Monday, March 10, 2014

Jimmy's Excellent YouTube Adventure

During Jimmy Fallon's first four weeks as The Tonight Show host he averaged roughly 5 million viewers per night.  During the same four week period, he racked up roughly 100 million views on the show's dedicated YouTube channel.  Some folks on his social media team have clearly attended a YouTube boot camp or two as they are following every golden rule for growing a YouTube audience, from a compelling welcome/subscribe video to catchy thumbs and titles, to sharable content.  And unlike the many MCNs that are gasping for life outside the YouTube monolith, The Tonight Show is using YouTube strictly as a marketing platform, even choosing to run the clips ad-free.
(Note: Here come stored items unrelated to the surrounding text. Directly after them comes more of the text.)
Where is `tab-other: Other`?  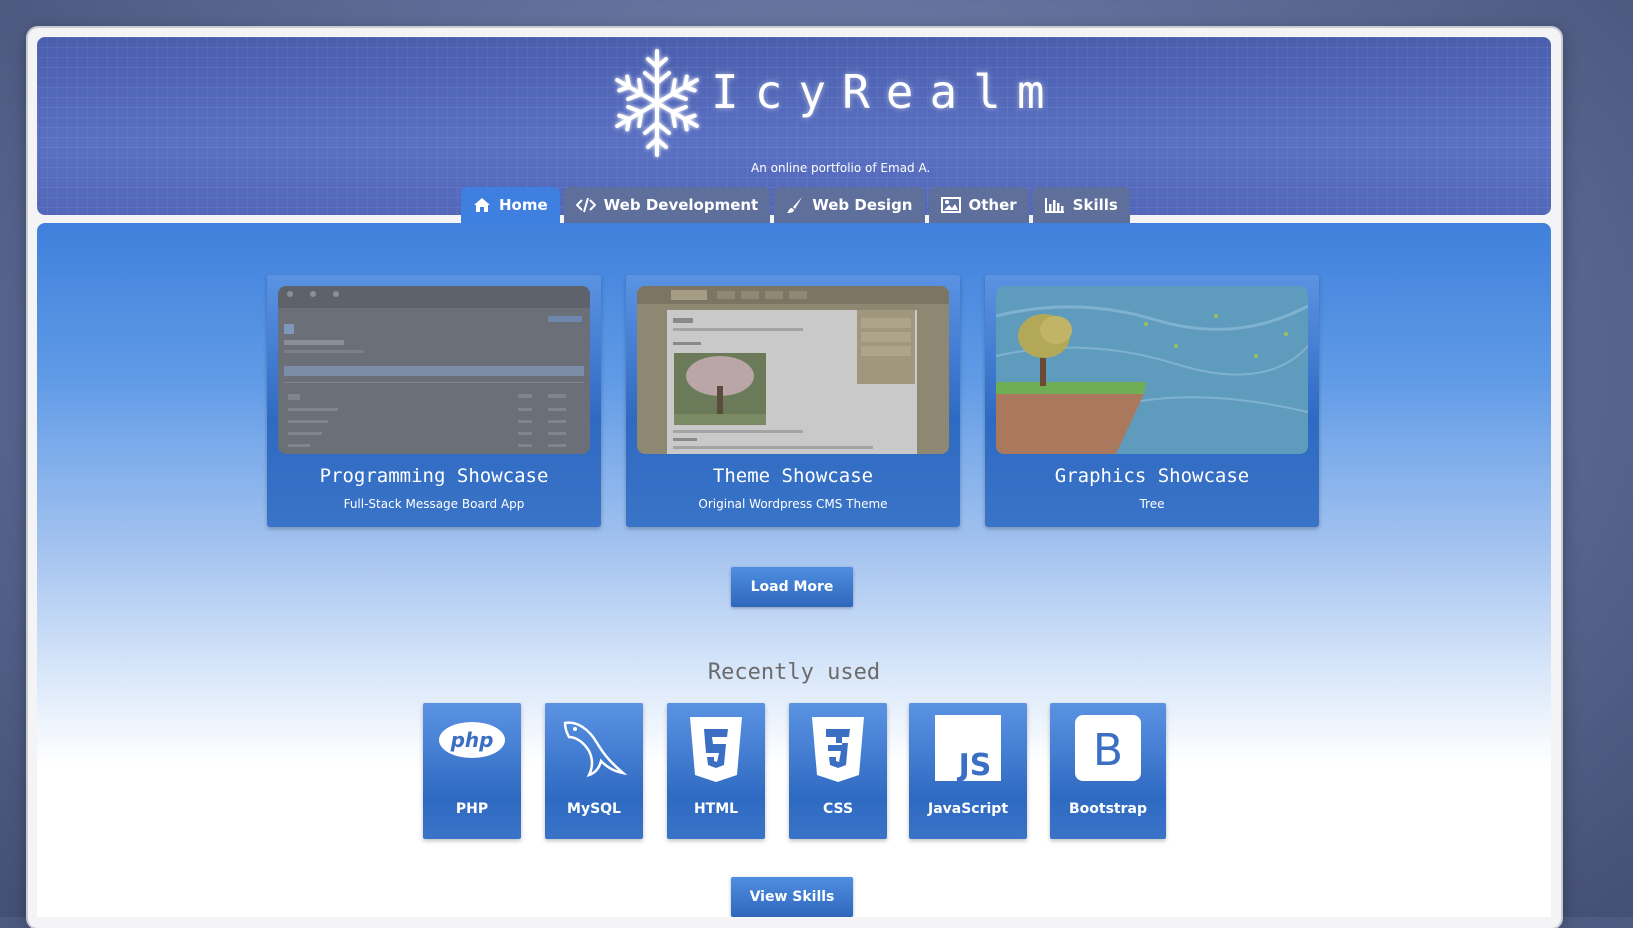
tab-other: Other is located at coordinates (978, 205).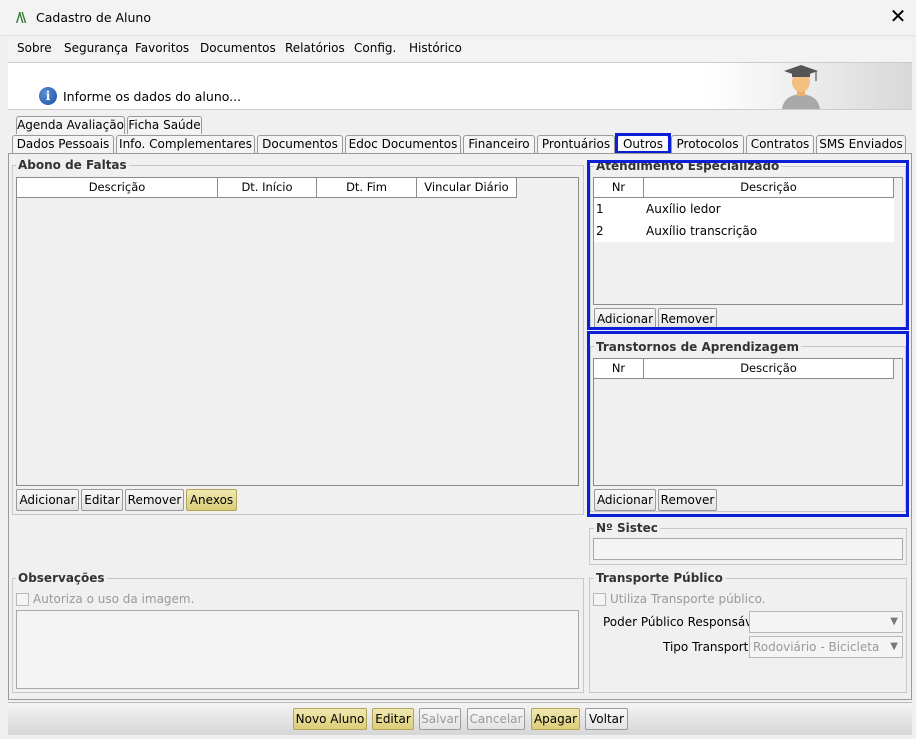 The image size is (916, 739). Describe the element at coordinates (861, 144) in the screenshot. I see `tab-sms-enviados: SMS Enviados` at that location.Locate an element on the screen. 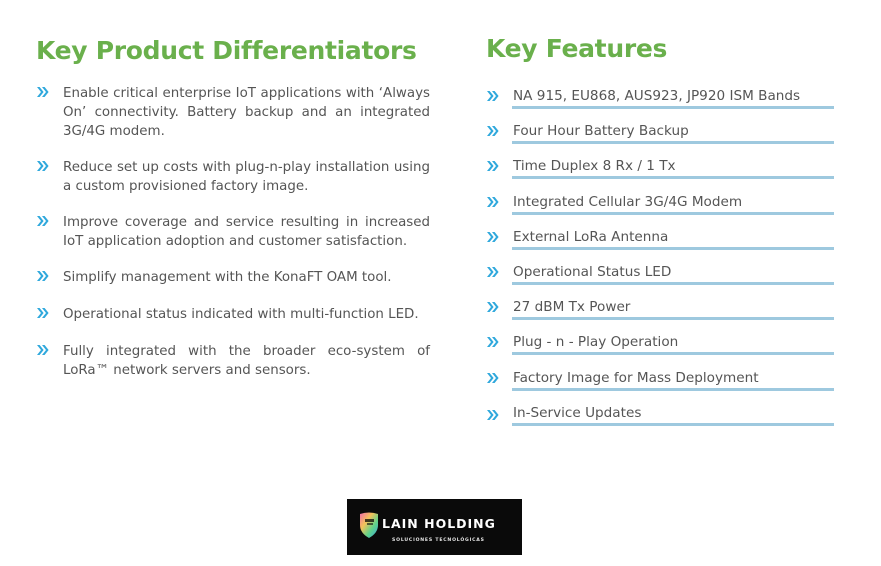 This screenshot has height=566, width=881. feature-item: NA 915, EU868, AUS923, JP920 ISM Bands is located at coordinates (660, 104).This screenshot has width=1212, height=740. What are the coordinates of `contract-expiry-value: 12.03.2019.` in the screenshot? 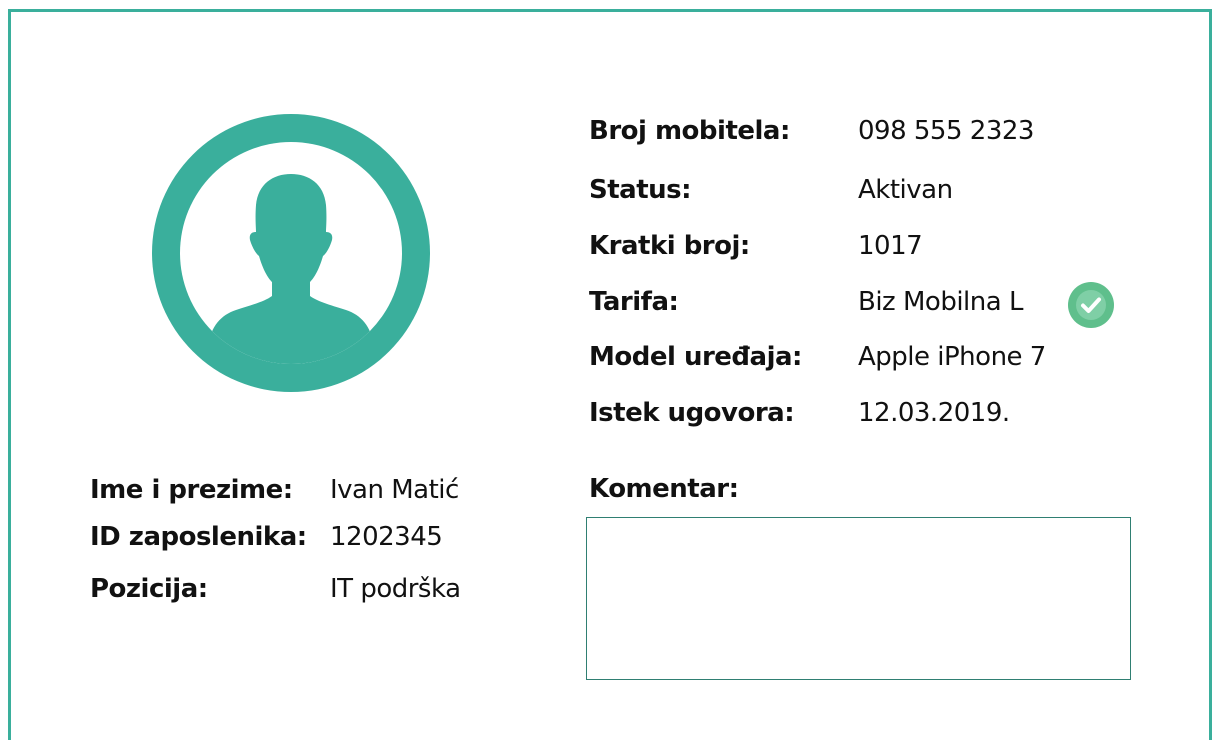 It's located at (934, 413).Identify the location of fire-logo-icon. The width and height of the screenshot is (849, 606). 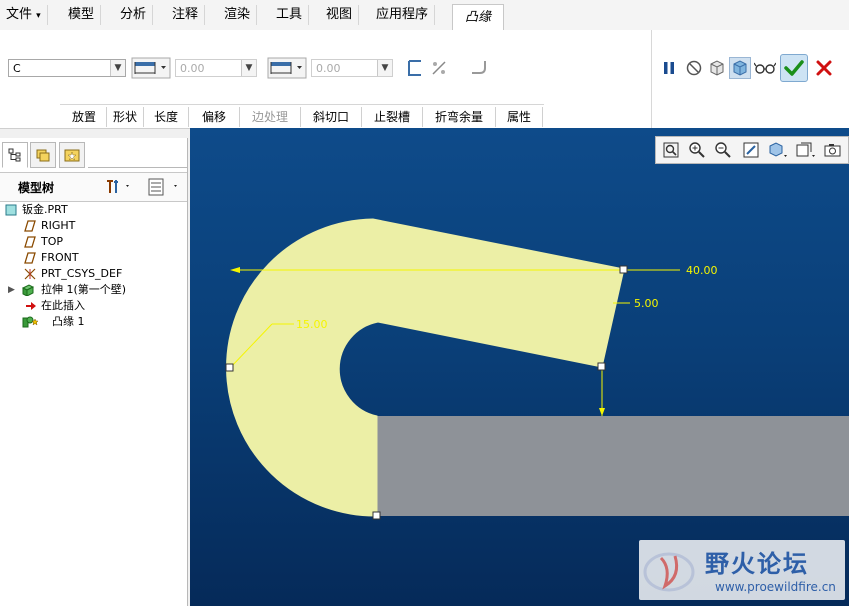
(669, 572).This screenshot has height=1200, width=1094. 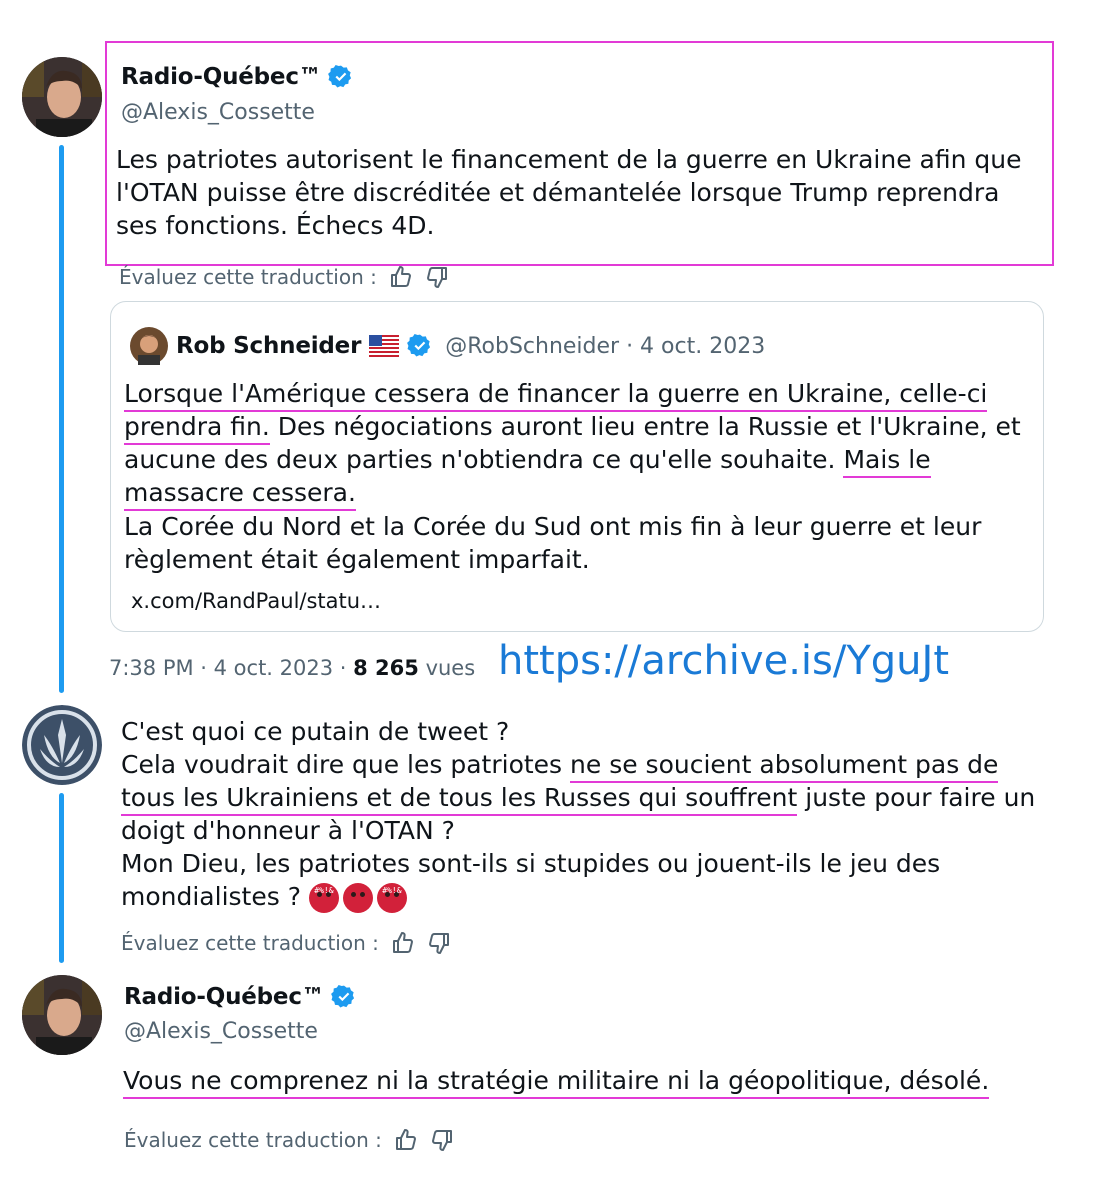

Based on the pace of the first four weeks, the Tonight Show YT Channel could add well over 1 billion views by the end of the year.  To put that in context, it has taken Machinima, YouTube's most popular channel, six years to reach 4 billion views.  And up until recently, YT has been their primary focus and source of revenue.

One could argue that NBC's parent, Comcast and YouTube are the 2 dominant televisual distribution platforms in the world, both getting stronger by the day -  YouTube through new generational viewing habits and  endorsements like this, and Comcast through extraordinary acquisitions like NBC and now TimeWarner Cable.

But it seems YouTube is the real winner in this story.  I for one am a huge Jimmy Fallon fan, but have never watched his previous show or the current one on television, opting to browse the best clips on YouTube throughout the week.  Same for my teen age kids and many of my friends in the 25-54 demo.

Danny Hillis, an inventor and technology entrepreneur was quoted in a recent NY Times Sunday Magazine cover story where he highlighted Marshall McLuhan’s observation that the content of a new medium is the old medium: that each new technology, when first introduced, recreates the familiar technology it will supersede.